» **Problem to solve**:
Copy the rows below, changing "magnifier" to "magnifying glass" and leaving every other part of them unchanged.

» **Exercise material**:
——————

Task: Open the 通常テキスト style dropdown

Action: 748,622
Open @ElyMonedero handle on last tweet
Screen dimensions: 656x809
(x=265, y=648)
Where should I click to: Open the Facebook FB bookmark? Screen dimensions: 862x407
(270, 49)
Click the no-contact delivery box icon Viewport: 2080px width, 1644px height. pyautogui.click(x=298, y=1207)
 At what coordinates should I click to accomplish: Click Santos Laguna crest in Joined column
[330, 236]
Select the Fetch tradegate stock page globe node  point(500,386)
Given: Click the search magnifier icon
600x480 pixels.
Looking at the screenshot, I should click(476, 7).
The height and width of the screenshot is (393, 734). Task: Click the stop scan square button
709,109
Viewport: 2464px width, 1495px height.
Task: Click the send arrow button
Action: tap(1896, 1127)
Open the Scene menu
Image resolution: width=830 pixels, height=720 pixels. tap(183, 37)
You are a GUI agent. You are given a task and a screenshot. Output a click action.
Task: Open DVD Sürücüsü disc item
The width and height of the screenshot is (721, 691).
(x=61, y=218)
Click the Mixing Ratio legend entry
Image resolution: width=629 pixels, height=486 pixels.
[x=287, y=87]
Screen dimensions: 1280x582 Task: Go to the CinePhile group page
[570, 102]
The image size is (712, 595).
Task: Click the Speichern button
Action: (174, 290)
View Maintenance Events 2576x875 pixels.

——————

» **Exercise solution**:
Task: Open the 通常テキスト style dropdown

Action: 748,622
Open @ElyMonedero handle on last tweet
Screen dimensions: 656x809
(x=265, y=648)
Where should I click to: Open the Facebook FB bookmark? Screen dimensions: 862x407
(270, 49)
Click the no-contact delivery box icon Viewport: 2080px width, 1644px height. pyautogui.click(x=298, y=1207)
 At what coordinates should I click to accomplish: Click Santos Laguna crest in Joined column
[330, 236]
Select the Fetch tradegate stock page globe node  point(500,386)
Given: Click the search magnifying glass icon
600x480 pixels.
Looking at the screenshot, I should click(476, 7).
The height and width of the screenshot is (393, 734). Task: Click the stop scan square button
709,109
Viewport: 2464px width, 1495px height.
Task: Click the send arrow button
Action: tap(1896, 1127)
Open the Scene menu
Image resolution: width=830 pixels, height=720 pixels. tap(183, 37)
You are a GUI agent. You are given a task and a screenshot. Output a click action.
Task: Open DVD Sürücüsü disc item
The width and height of the screenshot is (721, 691).
(x=61, y=218)
Click the Mixing Ratio legend entry
Image resolution: width=629 pixels, height=486 pixels.
[x=287, y=87]
Screen dimensions: 1280x582 Task: Go to the CinePhile group page
[570, 102]
The image size is (712, 595).
Task: Click the Speichern button
Action: (174, 290)
View Maintenance Events 2576x875 pixels.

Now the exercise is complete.